■ **DIRECTIONS**: Reproduce, with no changes, the lines of the items that begin at the line containing "800x722 pixels." and run through the line containing "pyautogui.click(x=621, y=626)", including both of those lines and nothing else.

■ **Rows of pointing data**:
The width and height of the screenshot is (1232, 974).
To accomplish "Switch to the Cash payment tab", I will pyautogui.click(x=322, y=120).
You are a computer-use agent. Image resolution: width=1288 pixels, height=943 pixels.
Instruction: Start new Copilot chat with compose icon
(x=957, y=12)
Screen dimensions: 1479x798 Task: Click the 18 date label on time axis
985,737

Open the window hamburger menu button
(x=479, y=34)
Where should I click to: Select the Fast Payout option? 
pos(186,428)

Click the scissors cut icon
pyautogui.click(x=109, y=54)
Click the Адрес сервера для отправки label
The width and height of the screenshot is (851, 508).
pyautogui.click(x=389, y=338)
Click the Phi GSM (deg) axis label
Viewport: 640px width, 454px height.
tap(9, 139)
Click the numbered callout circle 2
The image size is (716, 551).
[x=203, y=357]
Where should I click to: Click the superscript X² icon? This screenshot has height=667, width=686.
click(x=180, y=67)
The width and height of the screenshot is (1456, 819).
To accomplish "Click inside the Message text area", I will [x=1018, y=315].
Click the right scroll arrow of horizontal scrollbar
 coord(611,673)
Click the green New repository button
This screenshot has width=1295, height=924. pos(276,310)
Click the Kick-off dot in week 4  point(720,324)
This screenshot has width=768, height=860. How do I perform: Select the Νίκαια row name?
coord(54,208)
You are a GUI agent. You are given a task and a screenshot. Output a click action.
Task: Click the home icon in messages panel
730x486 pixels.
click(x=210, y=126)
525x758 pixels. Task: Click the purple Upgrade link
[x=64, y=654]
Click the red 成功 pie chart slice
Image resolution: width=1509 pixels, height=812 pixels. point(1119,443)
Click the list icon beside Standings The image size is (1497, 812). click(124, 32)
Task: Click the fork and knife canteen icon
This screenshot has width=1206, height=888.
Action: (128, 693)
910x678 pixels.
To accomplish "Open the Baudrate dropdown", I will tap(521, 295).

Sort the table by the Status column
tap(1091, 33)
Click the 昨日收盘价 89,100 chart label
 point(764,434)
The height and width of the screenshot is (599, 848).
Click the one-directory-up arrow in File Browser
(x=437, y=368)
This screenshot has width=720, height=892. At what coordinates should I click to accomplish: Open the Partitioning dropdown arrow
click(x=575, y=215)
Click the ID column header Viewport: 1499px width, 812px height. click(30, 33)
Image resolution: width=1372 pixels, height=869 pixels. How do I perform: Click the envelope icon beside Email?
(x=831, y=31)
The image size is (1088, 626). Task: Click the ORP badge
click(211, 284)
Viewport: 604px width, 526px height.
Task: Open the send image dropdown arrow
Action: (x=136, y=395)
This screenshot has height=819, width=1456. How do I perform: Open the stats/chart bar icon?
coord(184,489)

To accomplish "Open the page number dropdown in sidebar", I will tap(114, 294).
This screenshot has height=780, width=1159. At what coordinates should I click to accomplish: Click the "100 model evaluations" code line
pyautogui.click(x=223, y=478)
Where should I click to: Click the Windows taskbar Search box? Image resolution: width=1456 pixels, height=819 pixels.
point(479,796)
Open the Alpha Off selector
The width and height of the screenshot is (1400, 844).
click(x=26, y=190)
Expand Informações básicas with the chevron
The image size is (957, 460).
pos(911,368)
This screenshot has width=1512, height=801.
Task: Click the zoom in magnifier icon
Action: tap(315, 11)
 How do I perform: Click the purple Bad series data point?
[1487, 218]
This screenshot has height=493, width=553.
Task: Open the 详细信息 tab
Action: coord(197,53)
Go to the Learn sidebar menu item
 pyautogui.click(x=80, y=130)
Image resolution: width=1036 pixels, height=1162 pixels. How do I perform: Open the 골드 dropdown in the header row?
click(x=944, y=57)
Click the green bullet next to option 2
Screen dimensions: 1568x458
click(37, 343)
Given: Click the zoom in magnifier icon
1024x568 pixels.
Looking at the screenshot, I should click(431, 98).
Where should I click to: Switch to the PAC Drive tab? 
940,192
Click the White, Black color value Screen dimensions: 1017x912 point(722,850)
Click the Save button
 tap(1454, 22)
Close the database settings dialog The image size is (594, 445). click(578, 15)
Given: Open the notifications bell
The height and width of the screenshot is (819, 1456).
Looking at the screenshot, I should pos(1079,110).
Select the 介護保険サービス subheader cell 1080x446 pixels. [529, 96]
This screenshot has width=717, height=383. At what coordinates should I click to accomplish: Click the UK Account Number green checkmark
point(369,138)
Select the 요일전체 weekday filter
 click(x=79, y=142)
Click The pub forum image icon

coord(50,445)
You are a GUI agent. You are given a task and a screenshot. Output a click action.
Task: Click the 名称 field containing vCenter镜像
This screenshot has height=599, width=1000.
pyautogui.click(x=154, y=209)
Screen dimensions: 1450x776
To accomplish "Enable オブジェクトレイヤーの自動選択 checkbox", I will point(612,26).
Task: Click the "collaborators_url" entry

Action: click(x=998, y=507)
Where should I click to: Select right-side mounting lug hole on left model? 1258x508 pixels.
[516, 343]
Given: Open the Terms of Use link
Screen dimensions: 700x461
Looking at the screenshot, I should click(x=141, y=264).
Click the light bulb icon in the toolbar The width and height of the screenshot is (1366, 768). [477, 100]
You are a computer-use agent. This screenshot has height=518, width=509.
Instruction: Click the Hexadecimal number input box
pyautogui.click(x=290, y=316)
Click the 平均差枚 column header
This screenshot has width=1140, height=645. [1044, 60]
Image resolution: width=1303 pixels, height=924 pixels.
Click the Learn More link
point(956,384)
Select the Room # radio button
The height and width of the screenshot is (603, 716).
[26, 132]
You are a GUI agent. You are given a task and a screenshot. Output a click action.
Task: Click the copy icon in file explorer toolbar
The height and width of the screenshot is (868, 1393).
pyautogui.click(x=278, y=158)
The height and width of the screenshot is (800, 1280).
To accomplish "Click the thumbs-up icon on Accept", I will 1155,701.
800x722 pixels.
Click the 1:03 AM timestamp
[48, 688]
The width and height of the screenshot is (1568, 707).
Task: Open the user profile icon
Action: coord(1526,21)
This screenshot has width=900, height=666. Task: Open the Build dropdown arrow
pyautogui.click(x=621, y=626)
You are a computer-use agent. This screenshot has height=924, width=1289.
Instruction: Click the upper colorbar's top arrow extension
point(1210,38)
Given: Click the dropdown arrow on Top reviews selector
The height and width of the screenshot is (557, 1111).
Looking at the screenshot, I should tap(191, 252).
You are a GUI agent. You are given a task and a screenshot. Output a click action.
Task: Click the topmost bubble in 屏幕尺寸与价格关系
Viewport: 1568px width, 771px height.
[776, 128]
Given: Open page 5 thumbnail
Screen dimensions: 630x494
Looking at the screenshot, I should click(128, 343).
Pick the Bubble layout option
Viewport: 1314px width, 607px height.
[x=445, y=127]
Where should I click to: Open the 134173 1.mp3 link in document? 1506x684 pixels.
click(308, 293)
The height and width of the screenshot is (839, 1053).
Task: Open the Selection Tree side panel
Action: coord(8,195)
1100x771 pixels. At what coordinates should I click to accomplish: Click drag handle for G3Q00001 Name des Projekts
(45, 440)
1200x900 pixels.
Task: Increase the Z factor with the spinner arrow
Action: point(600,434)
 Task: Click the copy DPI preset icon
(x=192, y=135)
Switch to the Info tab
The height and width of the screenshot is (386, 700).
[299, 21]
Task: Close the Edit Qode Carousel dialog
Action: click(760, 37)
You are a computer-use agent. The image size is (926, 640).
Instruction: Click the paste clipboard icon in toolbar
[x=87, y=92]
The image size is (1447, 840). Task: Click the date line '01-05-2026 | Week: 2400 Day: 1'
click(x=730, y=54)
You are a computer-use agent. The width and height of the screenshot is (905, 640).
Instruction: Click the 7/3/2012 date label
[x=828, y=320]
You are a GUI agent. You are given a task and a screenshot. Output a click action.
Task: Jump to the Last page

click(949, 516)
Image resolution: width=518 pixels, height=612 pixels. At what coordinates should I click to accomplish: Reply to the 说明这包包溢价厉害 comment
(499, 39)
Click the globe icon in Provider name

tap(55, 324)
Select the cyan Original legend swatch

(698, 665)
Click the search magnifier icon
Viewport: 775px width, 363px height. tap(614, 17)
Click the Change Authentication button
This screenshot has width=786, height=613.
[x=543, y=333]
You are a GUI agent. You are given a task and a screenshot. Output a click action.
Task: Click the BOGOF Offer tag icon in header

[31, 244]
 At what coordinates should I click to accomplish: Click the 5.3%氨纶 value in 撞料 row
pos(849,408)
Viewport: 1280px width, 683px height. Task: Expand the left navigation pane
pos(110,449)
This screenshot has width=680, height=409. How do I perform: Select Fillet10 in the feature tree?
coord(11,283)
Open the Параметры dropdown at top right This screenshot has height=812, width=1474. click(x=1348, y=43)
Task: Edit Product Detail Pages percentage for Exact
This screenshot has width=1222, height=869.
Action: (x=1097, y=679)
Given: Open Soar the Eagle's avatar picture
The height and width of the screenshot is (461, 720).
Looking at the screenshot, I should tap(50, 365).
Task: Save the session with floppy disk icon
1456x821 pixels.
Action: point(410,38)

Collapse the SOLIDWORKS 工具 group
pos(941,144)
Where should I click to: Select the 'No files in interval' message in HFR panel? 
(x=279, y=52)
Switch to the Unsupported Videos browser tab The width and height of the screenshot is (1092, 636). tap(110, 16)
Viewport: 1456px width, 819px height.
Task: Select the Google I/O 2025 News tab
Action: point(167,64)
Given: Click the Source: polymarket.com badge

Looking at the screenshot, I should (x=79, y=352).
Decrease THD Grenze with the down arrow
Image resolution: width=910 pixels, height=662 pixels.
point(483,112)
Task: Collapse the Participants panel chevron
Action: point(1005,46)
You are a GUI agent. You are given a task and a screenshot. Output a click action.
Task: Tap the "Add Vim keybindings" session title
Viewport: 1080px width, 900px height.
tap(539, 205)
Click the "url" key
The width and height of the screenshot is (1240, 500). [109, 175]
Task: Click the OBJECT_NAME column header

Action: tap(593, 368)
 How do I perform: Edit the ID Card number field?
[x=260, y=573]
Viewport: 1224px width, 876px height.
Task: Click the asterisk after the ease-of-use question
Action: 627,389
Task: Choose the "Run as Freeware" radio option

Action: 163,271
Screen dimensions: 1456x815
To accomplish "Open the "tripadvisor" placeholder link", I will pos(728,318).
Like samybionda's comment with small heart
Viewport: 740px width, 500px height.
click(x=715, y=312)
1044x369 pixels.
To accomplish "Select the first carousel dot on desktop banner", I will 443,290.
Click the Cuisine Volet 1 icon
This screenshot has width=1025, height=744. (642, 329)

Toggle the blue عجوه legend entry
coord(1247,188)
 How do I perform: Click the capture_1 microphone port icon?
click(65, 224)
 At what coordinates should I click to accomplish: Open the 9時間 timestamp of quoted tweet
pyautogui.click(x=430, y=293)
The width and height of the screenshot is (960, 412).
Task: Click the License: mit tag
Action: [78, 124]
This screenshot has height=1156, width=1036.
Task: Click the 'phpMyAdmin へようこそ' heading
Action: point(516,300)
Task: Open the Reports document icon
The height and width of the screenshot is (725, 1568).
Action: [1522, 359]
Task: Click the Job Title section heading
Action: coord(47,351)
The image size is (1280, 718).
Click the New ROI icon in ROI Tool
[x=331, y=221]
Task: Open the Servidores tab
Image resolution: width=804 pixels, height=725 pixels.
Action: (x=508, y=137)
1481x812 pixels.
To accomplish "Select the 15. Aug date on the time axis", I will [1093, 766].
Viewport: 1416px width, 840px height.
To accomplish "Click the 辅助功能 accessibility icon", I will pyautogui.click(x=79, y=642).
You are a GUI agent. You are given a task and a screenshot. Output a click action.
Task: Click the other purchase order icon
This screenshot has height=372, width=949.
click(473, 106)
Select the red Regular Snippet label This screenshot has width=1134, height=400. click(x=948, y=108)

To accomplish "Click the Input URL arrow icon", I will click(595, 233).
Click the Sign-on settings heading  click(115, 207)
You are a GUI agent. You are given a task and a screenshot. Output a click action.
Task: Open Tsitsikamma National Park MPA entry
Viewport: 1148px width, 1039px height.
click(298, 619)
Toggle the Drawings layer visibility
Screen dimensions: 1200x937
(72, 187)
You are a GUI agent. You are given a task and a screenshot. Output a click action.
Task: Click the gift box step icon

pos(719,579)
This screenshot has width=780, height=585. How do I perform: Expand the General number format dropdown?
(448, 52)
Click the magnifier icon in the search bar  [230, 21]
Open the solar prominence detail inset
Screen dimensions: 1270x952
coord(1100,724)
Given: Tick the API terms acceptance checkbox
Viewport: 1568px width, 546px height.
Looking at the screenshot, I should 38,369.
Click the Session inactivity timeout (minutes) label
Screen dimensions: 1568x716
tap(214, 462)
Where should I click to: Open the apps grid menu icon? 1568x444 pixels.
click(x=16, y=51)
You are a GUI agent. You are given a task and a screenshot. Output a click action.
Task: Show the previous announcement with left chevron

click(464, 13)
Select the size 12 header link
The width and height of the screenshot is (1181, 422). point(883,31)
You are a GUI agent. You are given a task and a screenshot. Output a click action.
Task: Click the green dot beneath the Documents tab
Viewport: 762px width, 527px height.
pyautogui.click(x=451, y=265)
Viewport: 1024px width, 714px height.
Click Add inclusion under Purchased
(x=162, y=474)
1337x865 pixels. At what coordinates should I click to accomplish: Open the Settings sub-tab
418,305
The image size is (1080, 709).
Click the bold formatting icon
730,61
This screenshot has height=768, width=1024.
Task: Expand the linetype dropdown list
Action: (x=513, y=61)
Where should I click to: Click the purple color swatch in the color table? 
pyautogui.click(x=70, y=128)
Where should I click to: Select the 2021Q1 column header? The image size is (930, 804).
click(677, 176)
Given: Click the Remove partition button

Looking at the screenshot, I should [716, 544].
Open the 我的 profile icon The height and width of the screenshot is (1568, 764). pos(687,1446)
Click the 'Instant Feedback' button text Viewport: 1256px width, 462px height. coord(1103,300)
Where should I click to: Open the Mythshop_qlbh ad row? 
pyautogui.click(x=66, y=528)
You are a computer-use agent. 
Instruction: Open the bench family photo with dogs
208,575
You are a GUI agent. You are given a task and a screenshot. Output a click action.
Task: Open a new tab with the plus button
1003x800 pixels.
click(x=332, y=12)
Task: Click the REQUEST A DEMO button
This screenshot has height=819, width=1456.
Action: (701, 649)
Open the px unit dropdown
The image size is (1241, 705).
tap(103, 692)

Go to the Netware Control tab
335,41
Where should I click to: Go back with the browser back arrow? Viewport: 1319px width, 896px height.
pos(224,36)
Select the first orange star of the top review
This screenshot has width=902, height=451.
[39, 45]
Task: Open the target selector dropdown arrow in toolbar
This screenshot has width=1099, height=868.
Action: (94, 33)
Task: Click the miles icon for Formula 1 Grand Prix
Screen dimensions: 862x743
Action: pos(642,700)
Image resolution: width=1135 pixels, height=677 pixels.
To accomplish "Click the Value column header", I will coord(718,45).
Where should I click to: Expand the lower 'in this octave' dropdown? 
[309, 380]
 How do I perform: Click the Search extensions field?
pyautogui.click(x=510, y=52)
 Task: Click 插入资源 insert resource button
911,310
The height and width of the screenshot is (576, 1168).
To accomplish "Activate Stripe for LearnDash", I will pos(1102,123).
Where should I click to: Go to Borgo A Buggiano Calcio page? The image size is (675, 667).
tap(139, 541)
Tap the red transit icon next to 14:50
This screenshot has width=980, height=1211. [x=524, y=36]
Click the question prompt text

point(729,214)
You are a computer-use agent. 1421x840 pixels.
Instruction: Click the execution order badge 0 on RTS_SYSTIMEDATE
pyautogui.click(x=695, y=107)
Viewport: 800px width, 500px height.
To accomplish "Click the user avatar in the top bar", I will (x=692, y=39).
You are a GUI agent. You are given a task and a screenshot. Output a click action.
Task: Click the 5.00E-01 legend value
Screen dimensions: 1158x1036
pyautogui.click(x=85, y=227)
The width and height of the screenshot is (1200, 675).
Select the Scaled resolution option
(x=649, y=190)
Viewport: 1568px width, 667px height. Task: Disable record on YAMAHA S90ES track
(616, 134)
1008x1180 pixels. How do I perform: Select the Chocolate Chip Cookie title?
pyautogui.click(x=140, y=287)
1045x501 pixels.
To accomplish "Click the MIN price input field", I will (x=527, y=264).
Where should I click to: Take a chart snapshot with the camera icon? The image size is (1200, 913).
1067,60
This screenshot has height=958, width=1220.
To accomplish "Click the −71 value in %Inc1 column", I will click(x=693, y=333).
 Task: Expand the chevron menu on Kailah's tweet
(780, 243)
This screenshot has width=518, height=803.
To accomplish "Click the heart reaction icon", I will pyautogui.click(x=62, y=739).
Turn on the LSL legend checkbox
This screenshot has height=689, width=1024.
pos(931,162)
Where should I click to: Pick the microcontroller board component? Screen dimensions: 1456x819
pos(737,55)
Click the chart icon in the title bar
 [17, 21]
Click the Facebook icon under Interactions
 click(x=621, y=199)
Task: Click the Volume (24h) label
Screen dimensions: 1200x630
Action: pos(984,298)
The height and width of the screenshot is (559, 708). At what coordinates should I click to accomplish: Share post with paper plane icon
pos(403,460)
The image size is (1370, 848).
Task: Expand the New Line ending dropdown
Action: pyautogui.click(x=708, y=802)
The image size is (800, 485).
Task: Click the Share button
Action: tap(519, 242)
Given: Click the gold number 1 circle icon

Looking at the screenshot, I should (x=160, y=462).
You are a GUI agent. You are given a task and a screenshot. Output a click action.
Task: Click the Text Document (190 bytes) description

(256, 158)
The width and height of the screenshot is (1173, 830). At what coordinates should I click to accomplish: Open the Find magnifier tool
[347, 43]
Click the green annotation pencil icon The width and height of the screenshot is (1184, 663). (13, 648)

■ **ANSWER TO THE TASK**:
800x722 pixels.
Click the 1:03 AM timestamp
[48, 688]
The width and height of the screenshot is (1568, 707).
Task: Open the user profile icon
Action: coord(1526,21)
This screenshot has width=900, height=666. Task: Open the Build dropdown arrow
pyautogui.click(x=621, y=626)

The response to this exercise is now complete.